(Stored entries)
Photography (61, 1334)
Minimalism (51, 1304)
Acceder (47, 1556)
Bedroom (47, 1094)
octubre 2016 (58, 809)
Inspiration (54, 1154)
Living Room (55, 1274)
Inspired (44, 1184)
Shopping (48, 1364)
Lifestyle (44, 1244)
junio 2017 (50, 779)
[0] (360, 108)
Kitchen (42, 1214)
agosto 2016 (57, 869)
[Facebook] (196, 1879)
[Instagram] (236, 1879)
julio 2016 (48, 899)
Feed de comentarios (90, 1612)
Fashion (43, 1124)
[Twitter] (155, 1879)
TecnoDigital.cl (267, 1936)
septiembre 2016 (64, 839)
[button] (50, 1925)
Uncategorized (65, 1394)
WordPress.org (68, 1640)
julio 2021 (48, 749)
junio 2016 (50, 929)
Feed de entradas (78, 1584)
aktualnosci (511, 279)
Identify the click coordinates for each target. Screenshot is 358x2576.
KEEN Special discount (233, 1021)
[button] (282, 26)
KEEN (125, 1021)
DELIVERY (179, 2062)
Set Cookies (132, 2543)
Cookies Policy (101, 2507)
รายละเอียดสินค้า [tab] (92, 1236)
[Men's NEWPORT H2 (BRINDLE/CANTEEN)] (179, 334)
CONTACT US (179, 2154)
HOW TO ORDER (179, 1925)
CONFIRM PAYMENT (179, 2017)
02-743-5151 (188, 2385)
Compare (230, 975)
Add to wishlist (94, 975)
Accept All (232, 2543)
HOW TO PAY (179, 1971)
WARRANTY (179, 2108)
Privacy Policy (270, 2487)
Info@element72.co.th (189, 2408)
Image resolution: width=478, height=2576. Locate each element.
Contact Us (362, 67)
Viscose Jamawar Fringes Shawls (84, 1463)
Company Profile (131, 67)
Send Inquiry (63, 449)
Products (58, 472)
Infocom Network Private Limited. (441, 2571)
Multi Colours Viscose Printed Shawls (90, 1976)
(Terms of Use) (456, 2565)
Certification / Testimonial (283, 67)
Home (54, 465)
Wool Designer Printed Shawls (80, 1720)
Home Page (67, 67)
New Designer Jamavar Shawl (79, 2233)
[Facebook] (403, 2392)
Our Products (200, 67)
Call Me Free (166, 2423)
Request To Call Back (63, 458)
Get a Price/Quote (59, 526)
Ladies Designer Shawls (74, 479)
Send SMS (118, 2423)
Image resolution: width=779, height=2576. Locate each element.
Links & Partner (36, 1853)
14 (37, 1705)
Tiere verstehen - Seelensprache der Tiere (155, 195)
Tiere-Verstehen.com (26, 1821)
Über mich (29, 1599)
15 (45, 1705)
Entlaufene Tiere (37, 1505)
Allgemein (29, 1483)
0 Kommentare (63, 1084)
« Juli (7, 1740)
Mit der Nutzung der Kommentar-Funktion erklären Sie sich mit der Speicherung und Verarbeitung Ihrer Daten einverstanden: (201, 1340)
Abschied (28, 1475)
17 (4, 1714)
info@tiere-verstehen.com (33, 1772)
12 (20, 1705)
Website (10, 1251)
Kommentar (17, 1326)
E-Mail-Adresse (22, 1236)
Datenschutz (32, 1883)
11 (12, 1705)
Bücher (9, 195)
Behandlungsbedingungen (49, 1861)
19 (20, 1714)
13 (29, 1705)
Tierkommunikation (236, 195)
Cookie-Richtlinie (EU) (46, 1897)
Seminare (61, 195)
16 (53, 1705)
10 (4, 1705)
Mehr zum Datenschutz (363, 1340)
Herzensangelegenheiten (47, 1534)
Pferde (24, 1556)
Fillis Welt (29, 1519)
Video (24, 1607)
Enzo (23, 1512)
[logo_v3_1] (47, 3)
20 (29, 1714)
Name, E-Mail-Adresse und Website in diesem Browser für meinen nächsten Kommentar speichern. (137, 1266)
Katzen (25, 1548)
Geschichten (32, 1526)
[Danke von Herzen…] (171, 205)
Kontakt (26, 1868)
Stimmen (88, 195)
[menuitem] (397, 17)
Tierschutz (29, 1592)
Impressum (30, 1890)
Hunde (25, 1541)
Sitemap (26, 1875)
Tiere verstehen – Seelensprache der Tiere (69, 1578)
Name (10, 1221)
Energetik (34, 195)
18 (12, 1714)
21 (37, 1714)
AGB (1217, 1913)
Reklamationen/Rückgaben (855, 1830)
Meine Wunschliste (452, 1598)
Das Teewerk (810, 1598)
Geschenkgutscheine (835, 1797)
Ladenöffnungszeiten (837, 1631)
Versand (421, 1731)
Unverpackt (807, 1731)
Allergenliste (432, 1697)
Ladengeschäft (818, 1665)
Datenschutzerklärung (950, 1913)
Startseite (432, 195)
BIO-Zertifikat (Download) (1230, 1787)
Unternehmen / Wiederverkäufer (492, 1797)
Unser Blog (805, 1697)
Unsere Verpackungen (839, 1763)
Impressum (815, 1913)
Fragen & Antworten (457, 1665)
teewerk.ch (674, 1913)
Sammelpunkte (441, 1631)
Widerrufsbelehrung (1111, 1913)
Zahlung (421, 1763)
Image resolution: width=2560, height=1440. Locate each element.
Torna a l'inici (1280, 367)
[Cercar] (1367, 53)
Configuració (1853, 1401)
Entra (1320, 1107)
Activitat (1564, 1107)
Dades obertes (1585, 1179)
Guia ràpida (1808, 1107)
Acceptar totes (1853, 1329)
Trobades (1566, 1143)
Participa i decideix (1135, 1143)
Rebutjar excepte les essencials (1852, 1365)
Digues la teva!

▶ **REQUIREMENT**:
In the entries above, take the line containing "Unser Blog (805, 1697)" and each later line through the last, and repeat them exactly. Output nothing else.

▶ **EXERCISE ANSWER**:
Unser Blog (805, 1697)
Unsere Verpackungen (839, 1763)
Impressum (815, 1913)
Fragen & Antworten (457, 1665)
teewerk.ch (674, 1913)
Sammelpunkte (441, 1631)
Widerrufsbelehrung (1111, 1913)
Zahlung (421, 1763)
Image resolution: width=2560, height=1440. Locate each element.
Torna a l'inici (1280, 367)
[Cercar] (1367, 53)
Configuració (1853, 1401)
Entra (1320, 1107)
Activitat (1564, 1107)
Dades obertes (1585, 1179)
Guia ràpida (1808, 1107)
Acceptar totes (1853, 1329)
Trobades (1566, 1143)
Participa i decideix (1135, 1143)
Rebutjar excepte les essencials (1852, 1365)
Digues la teva!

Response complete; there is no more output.